▶ Work request
Lines containing the word "will" are the ones to copy from the records below.

▶ Task input

- - -

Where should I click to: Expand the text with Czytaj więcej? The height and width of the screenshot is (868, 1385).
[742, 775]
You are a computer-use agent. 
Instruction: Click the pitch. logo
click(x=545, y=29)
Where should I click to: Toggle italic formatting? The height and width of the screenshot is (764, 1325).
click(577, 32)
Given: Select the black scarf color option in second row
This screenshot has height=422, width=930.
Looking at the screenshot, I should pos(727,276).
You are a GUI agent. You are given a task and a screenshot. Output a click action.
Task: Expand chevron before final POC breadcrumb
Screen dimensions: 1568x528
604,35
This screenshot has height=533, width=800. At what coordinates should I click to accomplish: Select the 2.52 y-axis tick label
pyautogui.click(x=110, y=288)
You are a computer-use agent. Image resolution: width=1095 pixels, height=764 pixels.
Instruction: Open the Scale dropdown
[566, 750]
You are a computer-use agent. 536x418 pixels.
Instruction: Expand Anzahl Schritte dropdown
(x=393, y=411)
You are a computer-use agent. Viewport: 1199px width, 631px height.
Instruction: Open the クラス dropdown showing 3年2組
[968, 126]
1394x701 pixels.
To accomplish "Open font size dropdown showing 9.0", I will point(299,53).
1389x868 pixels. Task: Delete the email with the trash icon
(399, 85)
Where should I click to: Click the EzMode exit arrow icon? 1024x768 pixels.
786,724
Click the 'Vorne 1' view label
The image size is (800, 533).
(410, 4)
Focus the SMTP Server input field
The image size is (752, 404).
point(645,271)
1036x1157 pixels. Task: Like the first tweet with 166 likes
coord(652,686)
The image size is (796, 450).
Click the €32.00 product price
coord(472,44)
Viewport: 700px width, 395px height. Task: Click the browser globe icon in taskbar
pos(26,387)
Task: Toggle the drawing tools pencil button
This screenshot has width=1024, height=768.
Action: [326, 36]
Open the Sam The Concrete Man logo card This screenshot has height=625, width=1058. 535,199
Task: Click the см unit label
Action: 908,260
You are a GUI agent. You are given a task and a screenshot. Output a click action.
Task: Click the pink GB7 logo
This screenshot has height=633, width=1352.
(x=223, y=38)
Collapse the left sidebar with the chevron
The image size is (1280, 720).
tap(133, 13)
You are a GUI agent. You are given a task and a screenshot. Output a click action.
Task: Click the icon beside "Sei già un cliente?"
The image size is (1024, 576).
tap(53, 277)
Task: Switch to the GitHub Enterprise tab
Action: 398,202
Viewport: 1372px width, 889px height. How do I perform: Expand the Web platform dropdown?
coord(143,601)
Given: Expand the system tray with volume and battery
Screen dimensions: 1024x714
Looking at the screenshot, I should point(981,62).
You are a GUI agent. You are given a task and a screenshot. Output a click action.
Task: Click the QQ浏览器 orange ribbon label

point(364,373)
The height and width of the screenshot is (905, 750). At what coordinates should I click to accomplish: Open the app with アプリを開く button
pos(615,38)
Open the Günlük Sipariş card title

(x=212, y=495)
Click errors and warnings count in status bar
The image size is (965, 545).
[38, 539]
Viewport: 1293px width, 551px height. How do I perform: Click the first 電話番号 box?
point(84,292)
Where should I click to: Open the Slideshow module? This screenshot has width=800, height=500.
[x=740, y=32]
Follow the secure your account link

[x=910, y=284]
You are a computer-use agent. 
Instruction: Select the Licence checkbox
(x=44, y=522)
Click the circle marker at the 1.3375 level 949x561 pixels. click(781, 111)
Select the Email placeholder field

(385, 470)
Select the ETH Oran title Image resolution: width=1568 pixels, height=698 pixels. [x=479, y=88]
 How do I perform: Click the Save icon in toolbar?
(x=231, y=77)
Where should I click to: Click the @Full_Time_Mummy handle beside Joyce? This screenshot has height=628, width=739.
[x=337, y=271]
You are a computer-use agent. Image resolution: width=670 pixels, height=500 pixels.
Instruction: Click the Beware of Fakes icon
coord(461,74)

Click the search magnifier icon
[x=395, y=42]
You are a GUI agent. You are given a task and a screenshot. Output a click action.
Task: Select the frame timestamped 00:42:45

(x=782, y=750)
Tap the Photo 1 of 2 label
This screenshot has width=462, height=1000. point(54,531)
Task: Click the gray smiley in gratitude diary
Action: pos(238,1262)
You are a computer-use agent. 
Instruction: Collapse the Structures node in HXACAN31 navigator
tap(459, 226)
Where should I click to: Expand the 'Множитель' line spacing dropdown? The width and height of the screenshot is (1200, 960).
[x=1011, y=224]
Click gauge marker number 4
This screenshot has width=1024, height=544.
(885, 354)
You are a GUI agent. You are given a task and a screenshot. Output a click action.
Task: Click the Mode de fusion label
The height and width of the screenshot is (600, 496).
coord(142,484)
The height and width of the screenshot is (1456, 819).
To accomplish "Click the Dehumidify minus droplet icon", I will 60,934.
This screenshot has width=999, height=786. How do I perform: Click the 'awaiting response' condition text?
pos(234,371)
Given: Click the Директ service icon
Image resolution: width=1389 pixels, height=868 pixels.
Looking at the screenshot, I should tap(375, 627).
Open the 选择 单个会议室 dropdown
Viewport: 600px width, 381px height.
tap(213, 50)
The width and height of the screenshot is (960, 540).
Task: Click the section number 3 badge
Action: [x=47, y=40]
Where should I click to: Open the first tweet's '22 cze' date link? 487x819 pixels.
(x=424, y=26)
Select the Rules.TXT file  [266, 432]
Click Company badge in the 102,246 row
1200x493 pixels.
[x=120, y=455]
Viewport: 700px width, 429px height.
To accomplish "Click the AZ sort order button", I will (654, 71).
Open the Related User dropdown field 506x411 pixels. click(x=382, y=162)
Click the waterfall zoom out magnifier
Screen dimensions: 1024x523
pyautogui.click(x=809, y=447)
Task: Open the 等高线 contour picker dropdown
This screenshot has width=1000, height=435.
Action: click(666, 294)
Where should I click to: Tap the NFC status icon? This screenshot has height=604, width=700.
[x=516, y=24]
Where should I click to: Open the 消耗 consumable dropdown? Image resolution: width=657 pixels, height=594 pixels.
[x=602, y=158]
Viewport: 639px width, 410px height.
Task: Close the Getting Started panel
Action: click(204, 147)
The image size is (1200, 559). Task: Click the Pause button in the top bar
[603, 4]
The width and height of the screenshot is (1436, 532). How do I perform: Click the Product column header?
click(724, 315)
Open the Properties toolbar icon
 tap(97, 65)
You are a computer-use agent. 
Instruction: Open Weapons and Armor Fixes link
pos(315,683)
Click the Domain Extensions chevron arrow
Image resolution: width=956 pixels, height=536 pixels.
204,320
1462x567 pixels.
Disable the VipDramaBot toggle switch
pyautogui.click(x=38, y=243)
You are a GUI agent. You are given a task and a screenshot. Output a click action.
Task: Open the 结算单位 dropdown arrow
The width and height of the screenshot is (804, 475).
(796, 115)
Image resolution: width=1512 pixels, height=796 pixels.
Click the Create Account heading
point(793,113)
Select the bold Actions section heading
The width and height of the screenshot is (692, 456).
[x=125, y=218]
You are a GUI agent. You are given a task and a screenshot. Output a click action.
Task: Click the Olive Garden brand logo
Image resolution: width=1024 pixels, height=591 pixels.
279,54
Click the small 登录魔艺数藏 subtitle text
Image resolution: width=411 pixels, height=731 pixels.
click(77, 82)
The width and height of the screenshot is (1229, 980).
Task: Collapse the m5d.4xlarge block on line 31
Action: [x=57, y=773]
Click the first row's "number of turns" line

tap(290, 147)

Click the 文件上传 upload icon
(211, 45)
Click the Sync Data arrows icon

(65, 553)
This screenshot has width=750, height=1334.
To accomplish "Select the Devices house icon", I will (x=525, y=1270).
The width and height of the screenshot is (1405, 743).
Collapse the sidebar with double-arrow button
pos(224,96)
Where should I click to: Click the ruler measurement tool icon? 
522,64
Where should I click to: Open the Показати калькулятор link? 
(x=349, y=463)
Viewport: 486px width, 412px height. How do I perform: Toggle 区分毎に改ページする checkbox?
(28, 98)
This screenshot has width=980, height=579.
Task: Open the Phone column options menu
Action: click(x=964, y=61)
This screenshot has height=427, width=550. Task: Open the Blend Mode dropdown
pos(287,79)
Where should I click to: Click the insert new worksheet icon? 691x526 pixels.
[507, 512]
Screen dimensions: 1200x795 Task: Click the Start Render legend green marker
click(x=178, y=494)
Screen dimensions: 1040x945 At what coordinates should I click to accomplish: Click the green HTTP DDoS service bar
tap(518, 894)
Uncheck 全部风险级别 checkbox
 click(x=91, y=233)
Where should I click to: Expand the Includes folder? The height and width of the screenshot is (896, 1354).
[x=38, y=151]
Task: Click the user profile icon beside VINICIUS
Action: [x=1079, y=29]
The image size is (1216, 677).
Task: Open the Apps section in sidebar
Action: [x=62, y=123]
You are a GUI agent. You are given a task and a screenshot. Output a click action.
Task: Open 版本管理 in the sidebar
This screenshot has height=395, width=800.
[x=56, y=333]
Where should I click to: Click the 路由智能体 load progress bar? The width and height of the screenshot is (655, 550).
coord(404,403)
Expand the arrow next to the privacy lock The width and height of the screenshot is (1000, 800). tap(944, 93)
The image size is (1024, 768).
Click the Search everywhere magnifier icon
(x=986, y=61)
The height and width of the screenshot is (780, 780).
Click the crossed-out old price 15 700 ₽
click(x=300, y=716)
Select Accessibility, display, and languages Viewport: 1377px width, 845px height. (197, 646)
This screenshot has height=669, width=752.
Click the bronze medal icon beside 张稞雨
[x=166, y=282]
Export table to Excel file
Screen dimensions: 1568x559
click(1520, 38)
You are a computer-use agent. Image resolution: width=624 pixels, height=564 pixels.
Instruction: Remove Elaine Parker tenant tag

- - -

▶ Response for this exercise
To accomplish "Open font size dropdown showing 9.0", I will point(299,53).
To accomplish "Click the Dehumidify minus droplet icon", I will 60,934.
To accomplish "Click the AZ sort order button", I will (654, 71).
To accomplish "Select the Devices house icon", I will (x=525, y=1270).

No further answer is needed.